Colin Kaepernick, Day 12: Roger Goodell speaks


As has been widely publicized, Kaepernick initiated this protest by sitting down during the national anthem prior to a preseaosn game between the San Francisco 49ers and the Green Bay Packers. Kaepernick subsequently kneeled, along with teammate Eric Reid, during the national anthem prior to the 49ers next preseason game. Kaepernick stated he altered his posture so as to be more respectful to the U.S. military and all those who have fought for the freedoms of all Americans. He has also recently stated that he will donate all proceeds from his skyrocketing jersey sales back to communities in need.

However, Commissioner of the NFL, Roger Goodell, has spoken publicly for the first time regarding Colin Kaepernick’s continuing protest against social injustice and racial inequality. And he doesn’t seem to agree with Kaepernick. Per NFL Network:

“Well my personal thoughts are… I support our players when they want to see change in society, and we don’t live in a perfect society. We live in an imperfect society. On the other hand, we believe very strongly in patriotism in the NFL. I personally believe very strongly in that. I think it’s important to have respect for our country, for our flag, for the people who make our country better; for law enforcement, and for our military who are out fighting for our freedoms and our ideals.

“These are all important things for us, and that moment is a very important moment. So, I don’t necessarily agree with what he is doing. We encourage our players to be respectful in that time and I like to think of it as a moment where we can unite as a country. And that’s what we need more, and that’s what I think football does – it unites our country. So I would like to see us focusing on our similarities and trying to bring people together.

“Players have a platform, and it’s his right to do that. We encourage them to be respectful and it’s important for them to do that.

“I think it’s important if they see things they want to change in society, and clearly we have things that can get better in society, and we should get better. But we have to choose respectful ways of doing that so that we can achieve the outcomes we ultimately want and do it with the values and ideals that make our country great.”

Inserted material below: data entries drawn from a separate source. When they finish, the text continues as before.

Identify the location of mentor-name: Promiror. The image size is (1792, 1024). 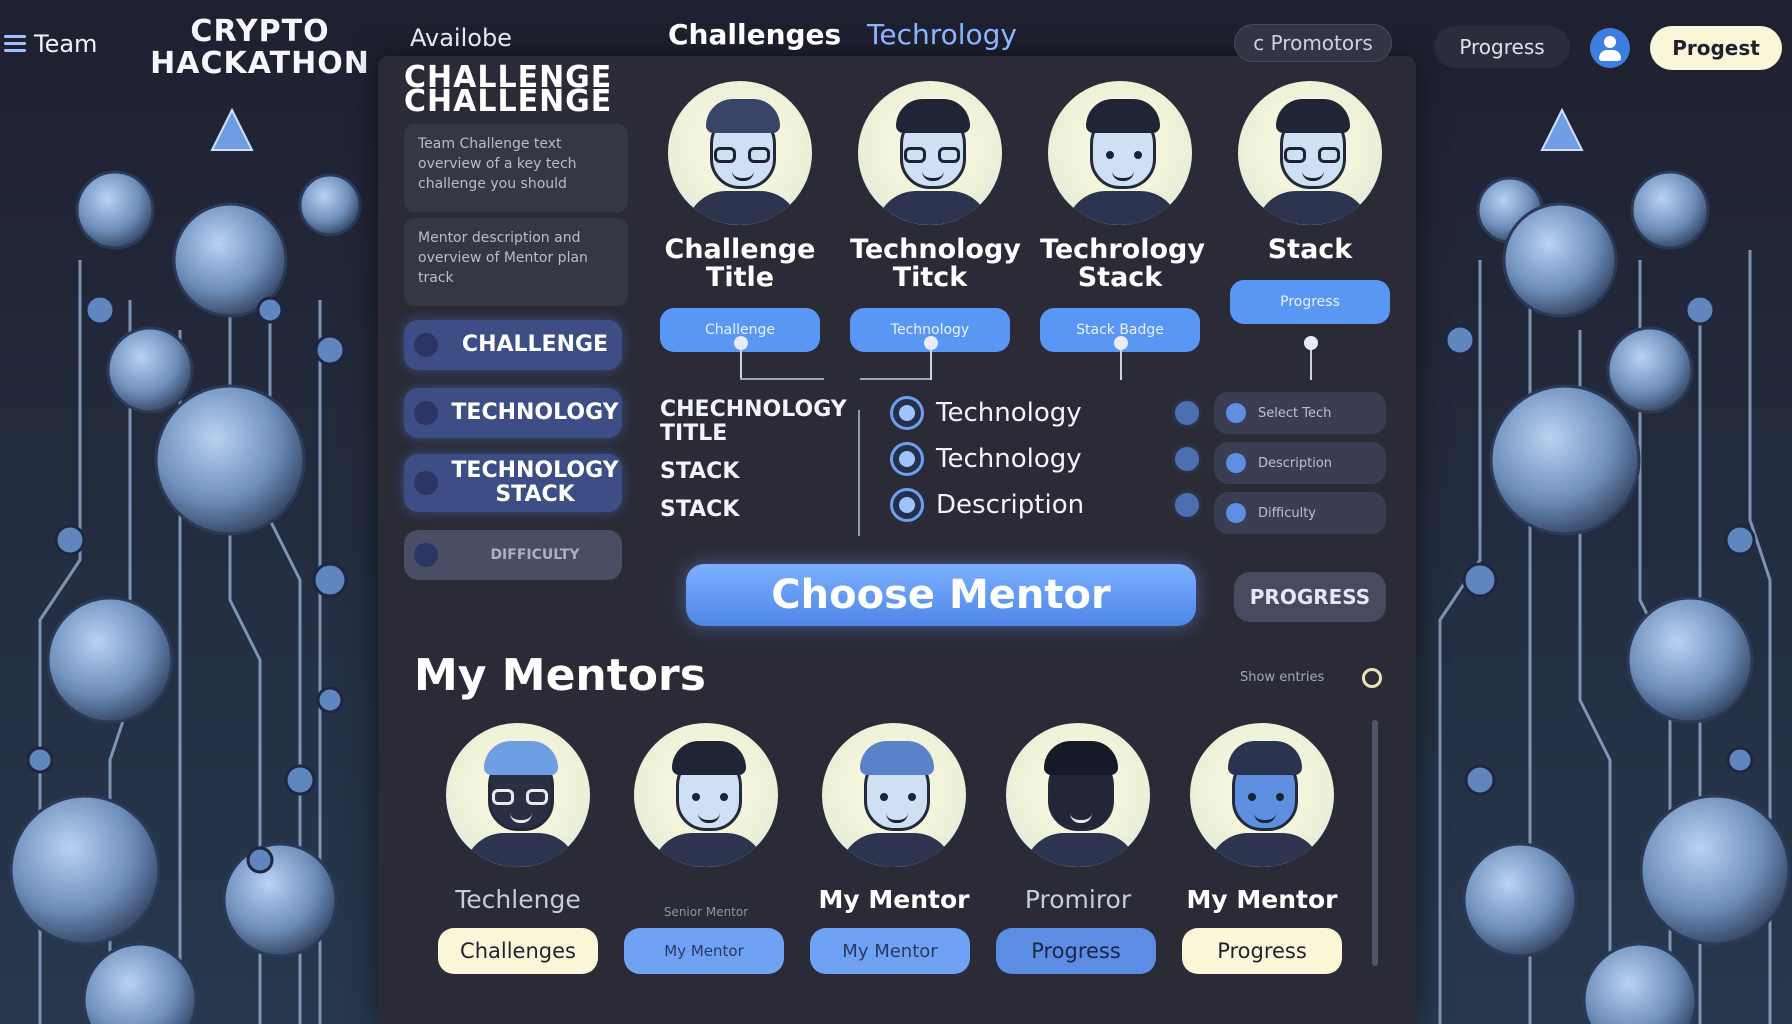
(1078, 900).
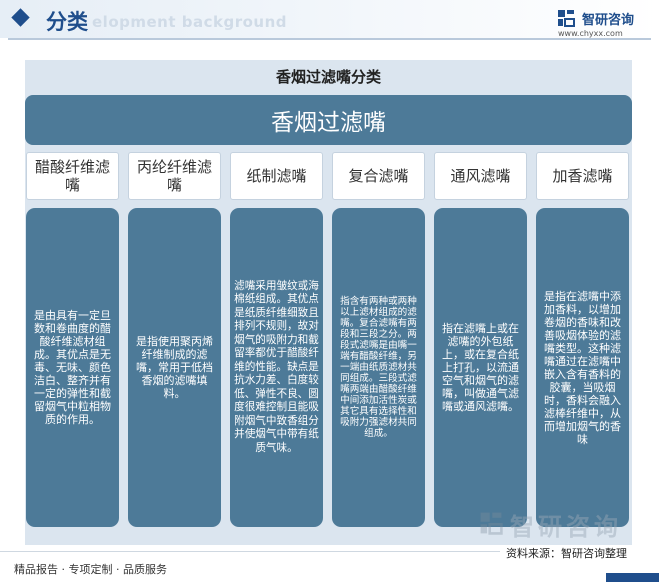 The image size is (659, 582). What do you see at coordinates (590, 34) in the screenshot?
I see `brand-url: www.chyxx.com` at bounding box center [590, 34].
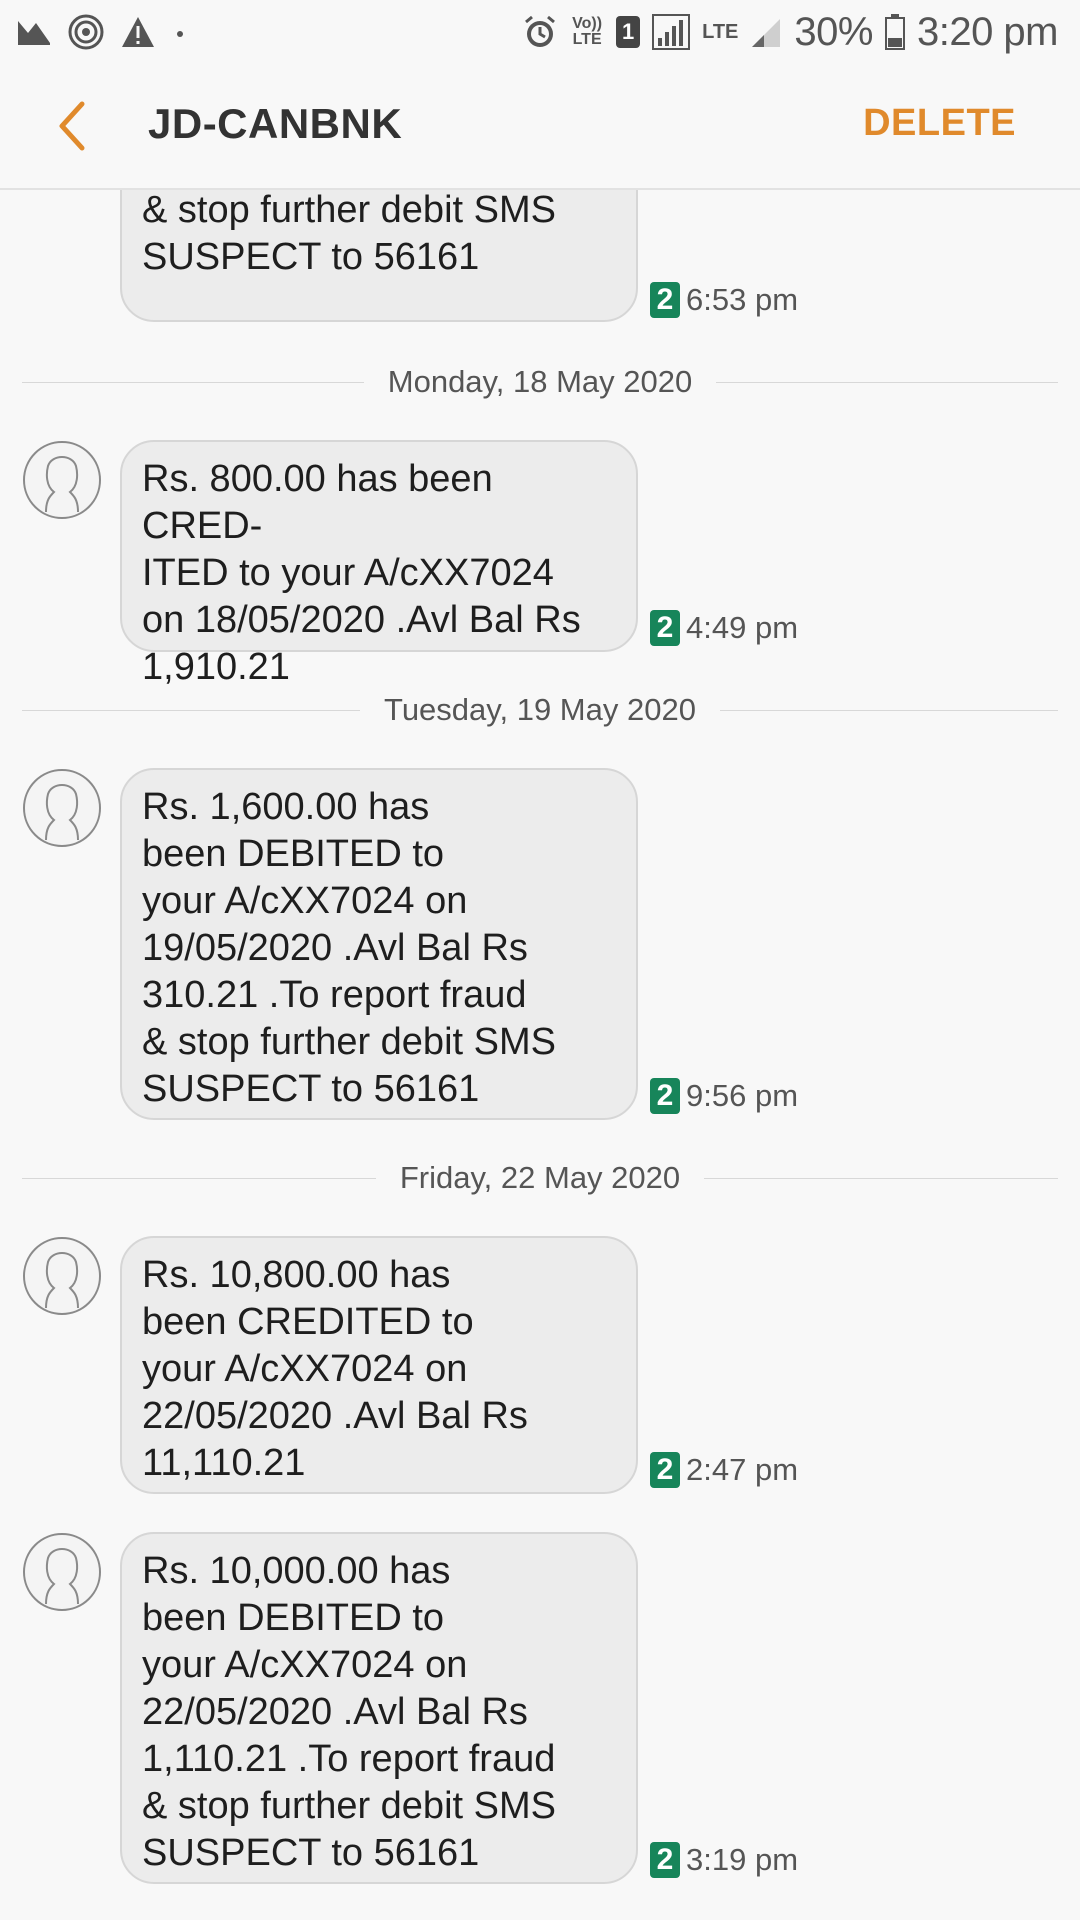 This screenshot has width=1080, height=1920. Describe the element at coordinates (742, 628) in the screenshot. I see `message-time: 4:49 pm` at that location.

In other words, the NFL encourages players to use their platform and speak out against injustices they see in society, but in a respectful manner. Colin Kaepernick is not being respectful because he’e not being patriotic.

Conversely, the NFL is so patriotic they’re willing to take money from the U.S. Department of Defense to stage patriotic and “heartwarming” tributes at games. “Among the paid events the report flags as questionable were on-field color guard presentations during the national anthem, enlistment and reenlistment ceremonies, [and] the unfurling of a giant flag by members of the military”. The NFL’s Atlanta Falcons took more money than any other professional sports franchise. From 2012 to 2015, the Falcons received $879,000 from the Georgia Army National Guard for assorted patriotic promotions. NFL franchises the New England Patriots, Buffalo Bills and Baltimore Ravens each received at least $500,000 for similar activities over that span.

While the NFL was not alone among professional sports leagues to engage in “paid patriotism” and the NFL denied any impropriety on behalf of it’s teams in taking such money, the Congressional report on these marketing efforts stated,

“Taxpayers — not the teams — paid for patriotism and VIP perks. It is time to allow major sports teams’ legitimate tributes to our soldiers to shine with national pride rather than being cast under the pallor of marketing gimmicks paid for by American taxpayers.

“Americans deserve the ability to assume that tributes for our men and women in military uniform are genuine displays of national pride, which many are, rather than taxpayer-funded DOD marketing gimmicks.”

This past May the NFL agreed to reimburse U.S. taxpayers over $720,000 which had been used by NFL teams as part of this “paid patriotism”. Goodell stated that an NFL audit of team’s finances uncovered $723,734 which “may have been mistakenly applied to appreciation activities rather than recruitment efforts. These recruitment efforts are intended to be separate and apart from the NFL’s longstanding support of the service members and families who have dedicated their lives to serving this great country”.

That is to say it’s okay for the NFL to use taxpayer money to recruit for the armed services just not to put on public tributes. So the NFL can use taxpayer money to engender patriotism in others but cannot force patriotism on them.

Meanwhile Colin Kaepernick is pledging to donate his own money to help those in need and to use his actions and his voice to bring needed attention to societal issues in America which prevent the United States from being all it can be. Can Kaepernick really be more patriotic?